About


Building the model and the instrument that measures it

I am an ML / Research Engineer working on LLM post-training, evaluation, and reinforcement learning. What ties my work together is a single question I have been chasing since my PhD: how do you get a learning system to improve in a way you can actually measure and trust?

Training and evaluation as one loop

At Postman I own both halves of that loop. I build multi-phase post-training pipelines (SFT, DPO, RLVR with GRPO, and RFT) on large-scale GPU infrastructure, and I design the agent evaluation benchmarks that decide whether a change actually helped. I treat a benchmark as an instrument: deterministic validators, anti-contamination, bootstrap-CI scoring, and multi-trial averaging, rebuilt into harder task suites when frontier models saturate them. I also work on separating real capability from safety-driven refusal, so a model is not judged weaker than it is just because it abstains.

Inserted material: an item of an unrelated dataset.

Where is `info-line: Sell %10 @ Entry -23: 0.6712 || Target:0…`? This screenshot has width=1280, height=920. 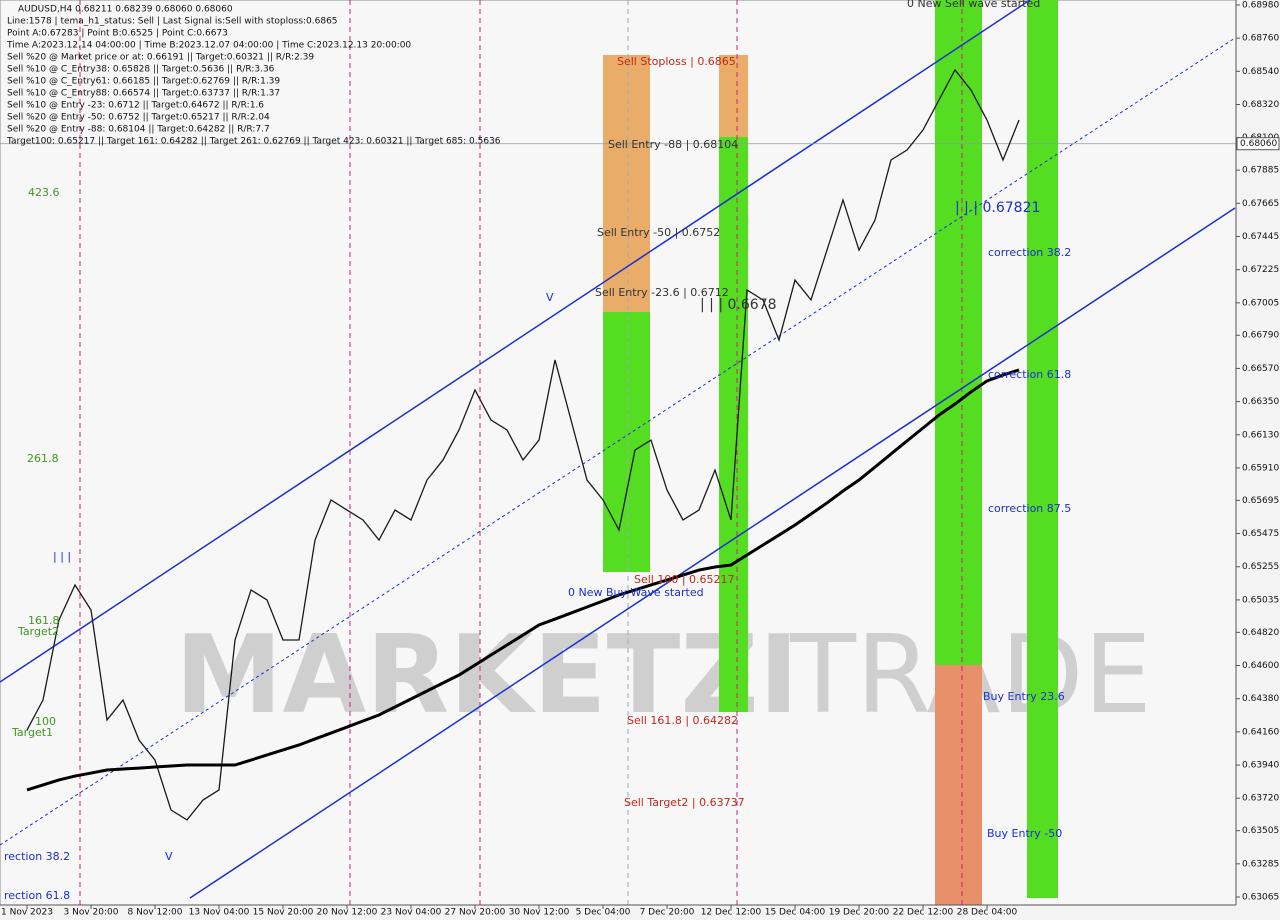 info-line: Sell %10 @ Entry -23: 0.6712 || Target:0… is located at coordinates (136, 106).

Reinforcement learning, from games to LLMs

Reinforcement learning is the throughline. My CS PhD at Virginia Tech (Outstanding PhD Research Award, 2025) used game-theoretic and deep RL methods for cyber-defense, including defensive deception against advanced persistent threats and a decision-theory-guided framework that cut the cold-start cost of deep RL. Reward design, environment design, and the careful study of what a policy is really learning are the same problems whether the agent is defending a network or solving an API task.

Knowing what you do not know

A second thread is uncertainty. I built uncertainty-aware human-AI teaming systems using Vision Transformers and Evidential Deep Learning, and co-authored a survey bridging Dempster-Shafer theory, subjective logic, and neural-network uncertainty quantification (Information Fusion). Calibrated uncertainty is exactly what you need when you separate a model’s real capability from its safety-driven refusals.

Now

I am a Senior AI Software Engineer at Postman, where I am the DRI for model training and evaluation. Earlier I shipped production ML systems at Bobyard. The throughline is the same: build the thing that learns, and build the instrument that tells you the truth about it.